- **Instructions for the task**
Each line from the one containing "The width and height of the screenshot is (1024, 836)." to the end of the records should be copied exactly, and no other line.

- **Information given**
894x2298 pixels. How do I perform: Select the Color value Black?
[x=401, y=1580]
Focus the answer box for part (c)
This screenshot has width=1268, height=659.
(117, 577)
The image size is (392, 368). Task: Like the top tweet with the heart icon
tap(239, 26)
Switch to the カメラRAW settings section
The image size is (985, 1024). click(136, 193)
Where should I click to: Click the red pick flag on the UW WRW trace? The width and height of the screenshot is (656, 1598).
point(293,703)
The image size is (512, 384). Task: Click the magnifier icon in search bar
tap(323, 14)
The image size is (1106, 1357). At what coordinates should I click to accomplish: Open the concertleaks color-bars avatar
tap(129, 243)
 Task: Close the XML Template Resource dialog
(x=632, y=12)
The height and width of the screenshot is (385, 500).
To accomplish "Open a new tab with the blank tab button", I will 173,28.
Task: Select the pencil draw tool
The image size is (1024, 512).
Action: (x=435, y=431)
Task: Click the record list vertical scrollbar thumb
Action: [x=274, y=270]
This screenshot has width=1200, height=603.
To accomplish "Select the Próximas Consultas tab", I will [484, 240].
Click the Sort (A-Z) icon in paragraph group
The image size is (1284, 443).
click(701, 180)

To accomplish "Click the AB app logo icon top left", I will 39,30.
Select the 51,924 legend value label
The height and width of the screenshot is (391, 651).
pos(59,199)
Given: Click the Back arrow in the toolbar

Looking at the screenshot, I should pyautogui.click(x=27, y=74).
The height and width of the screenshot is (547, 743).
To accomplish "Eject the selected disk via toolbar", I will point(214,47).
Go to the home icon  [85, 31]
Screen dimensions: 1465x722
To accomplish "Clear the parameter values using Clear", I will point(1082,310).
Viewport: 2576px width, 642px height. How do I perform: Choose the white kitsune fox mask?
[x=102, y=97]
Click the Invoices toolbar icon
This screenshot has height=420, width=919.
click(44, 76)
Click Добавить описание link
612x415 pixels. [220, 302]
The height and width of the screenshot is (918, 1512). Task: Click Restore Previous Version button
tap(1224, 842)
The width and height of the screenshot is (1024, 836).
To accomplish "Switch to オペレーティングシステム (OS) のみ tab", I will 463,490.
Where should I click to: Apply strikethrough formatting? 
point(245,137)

- **Output of the task**
The width and height of the screenshot is (1024, 836).
To accomplish "Switch to オペレーティングシステム (OS) のみ tab", I will 463,490.
Where should I click to: Apply strikethrough formatting? 
point(245,137)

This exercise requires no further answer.